Demographic Characterization of the Cohort of Healthy Individuals

	Age Group			All
	<6 years	6-17 years	18-21 years	All
Number of subjects, n (% of total)	13 (0.31)	14^a (0.33)	15 (0.36)	42^a
Age, median (IQR)	1 years (2 months–4.5 years)	12 years (9–14 years)	20.5 years (20–21.5 years)	13 years (4.5–20 years)
Females, n (%)	3 (0.23)	6 (0.42)	10 (0.66)	19 (0.45)

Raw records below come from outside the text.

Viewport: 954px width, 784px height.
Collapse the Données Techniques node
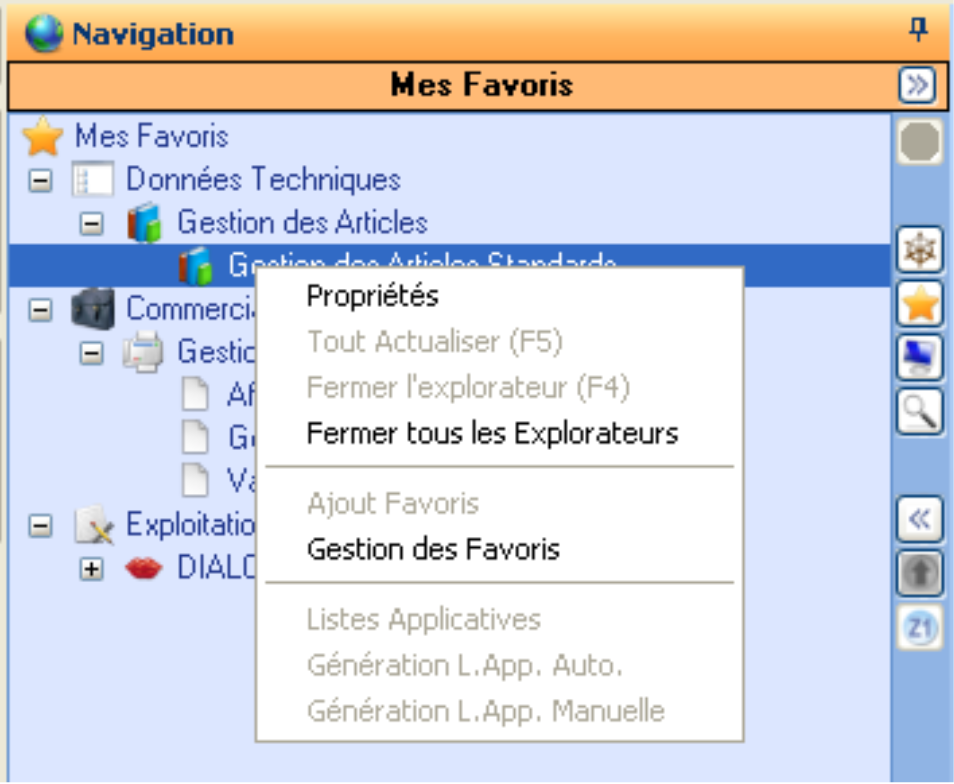40,182
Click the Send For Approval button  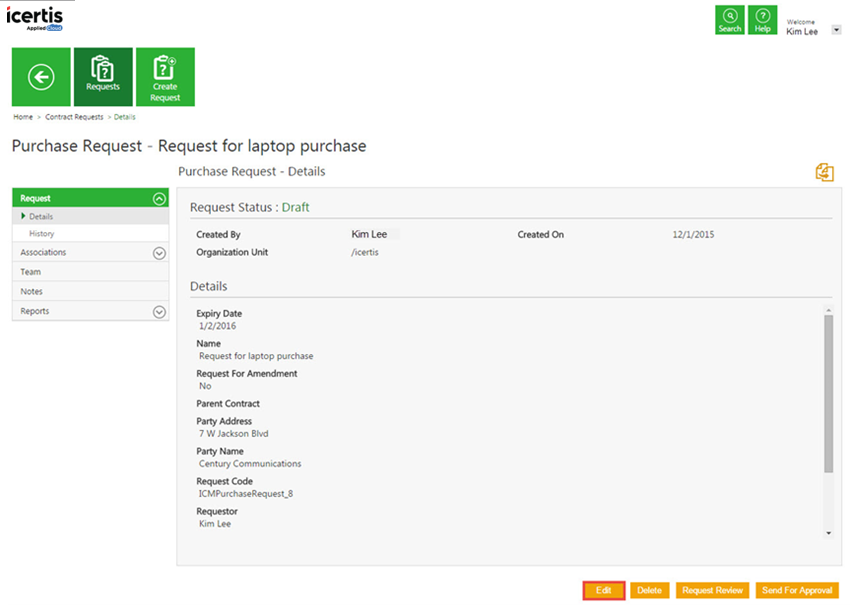coord(797,591)
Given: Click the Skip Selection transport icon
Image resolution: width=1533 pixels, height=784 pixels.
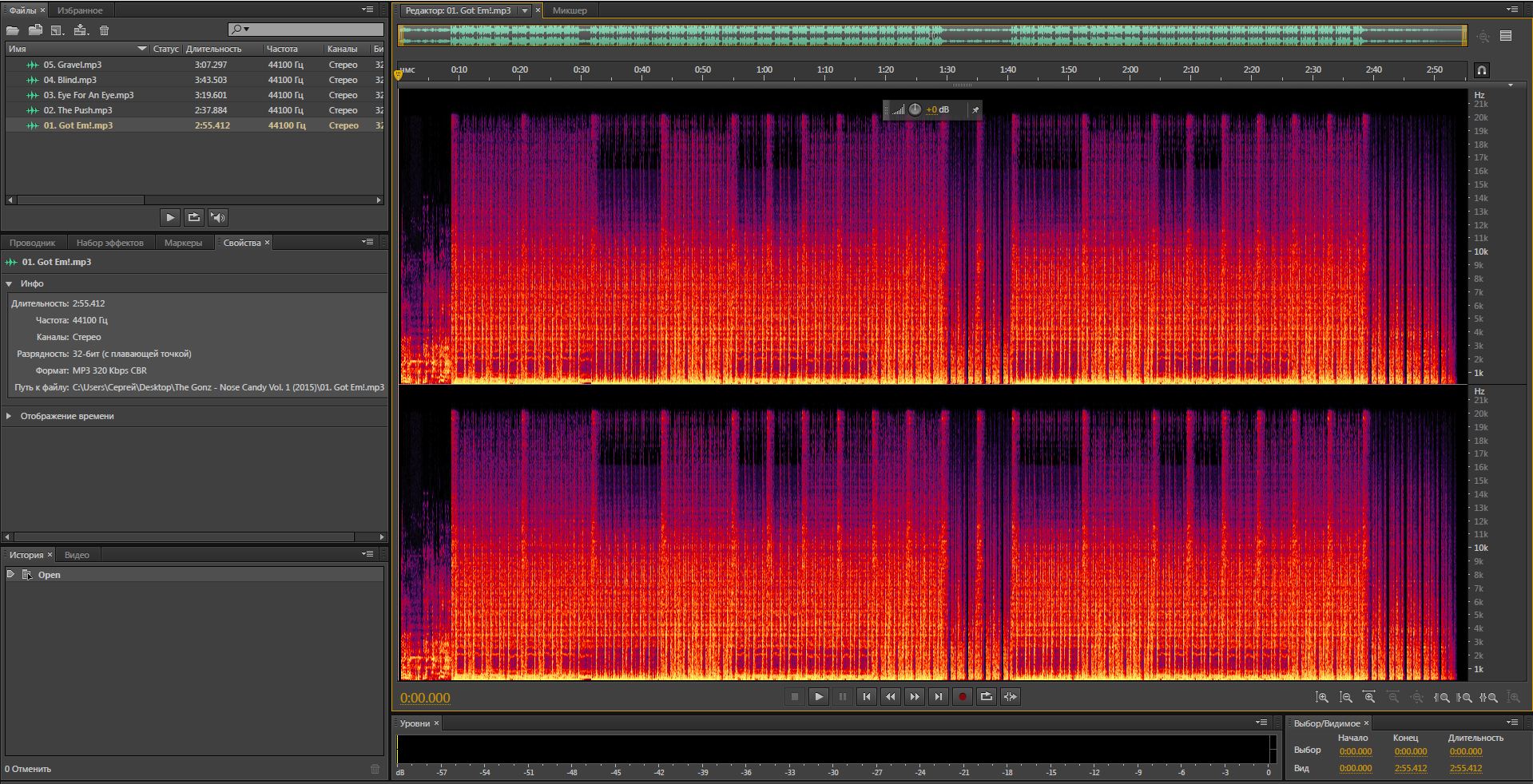Looking at the screenshot, I should point(1011,697).
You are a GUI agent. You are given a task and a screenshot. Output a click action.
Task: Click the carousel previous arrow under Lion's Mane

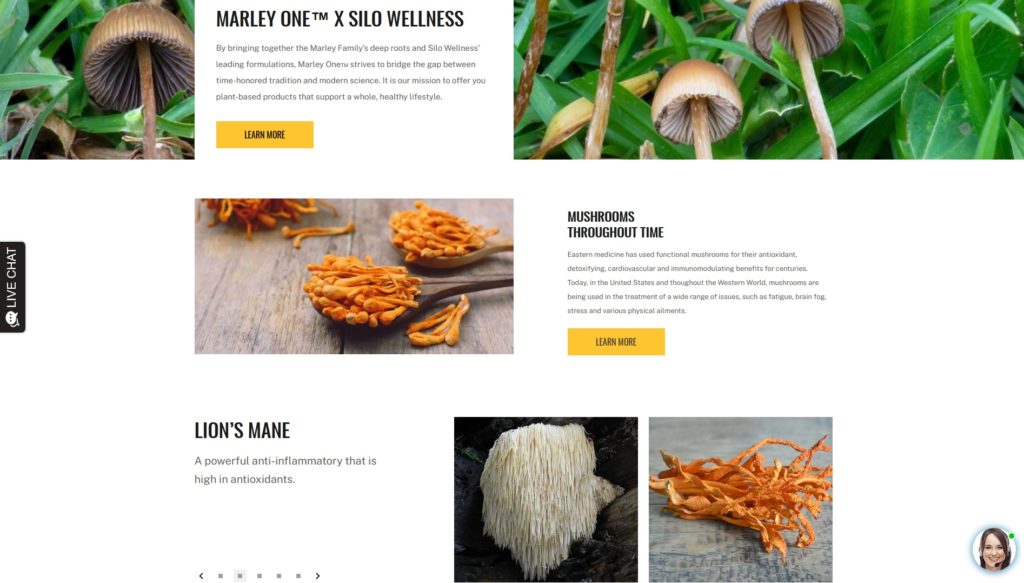click(201, 576)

Based on the principal component analysis one outlier was omitted from the dataset.

IQR, interquartile range.

Serum cytokine data were analyzed for each age group (Table 2). For IL-1Ra, no differences between the different age groups were observed (median values 10.43–10.67 pg/mL). In contrast, IL-18, TNF-α, CXCL9, and CXCL10 values varied according to the age group. Median values of IL-18 were declining with age, going from 3.53 pg/mL to 1.09 pg/mL to 0.030 pg/mL in the respective age groups. The same trend was observed for TNF-α, with 17.37 pg/mL, 5.12 pg/mL, and 5.12 pg/mL, respectively. A trend for a “U-shape,” with higher values in the youngest and oldest categories, was observed in the interferon-induced chemokines CXCL9 and CXCL10, giving median values of 21.26 pg/mL and 42.59 pg/mL, respectively, for the youngest, 9.71 pg/mL and 30.78 pg/mL for the middle, and 13.84 pg/mL and 37.86 pg/mL for the oldest age group. IL-1β and IL-6 were mostly not measurable above the LLOQ in all age groups, except for some outliers.

Table 2.

Age-Dependent Signature of Inflammatory Cytokines in Healthy Children and Young Adults.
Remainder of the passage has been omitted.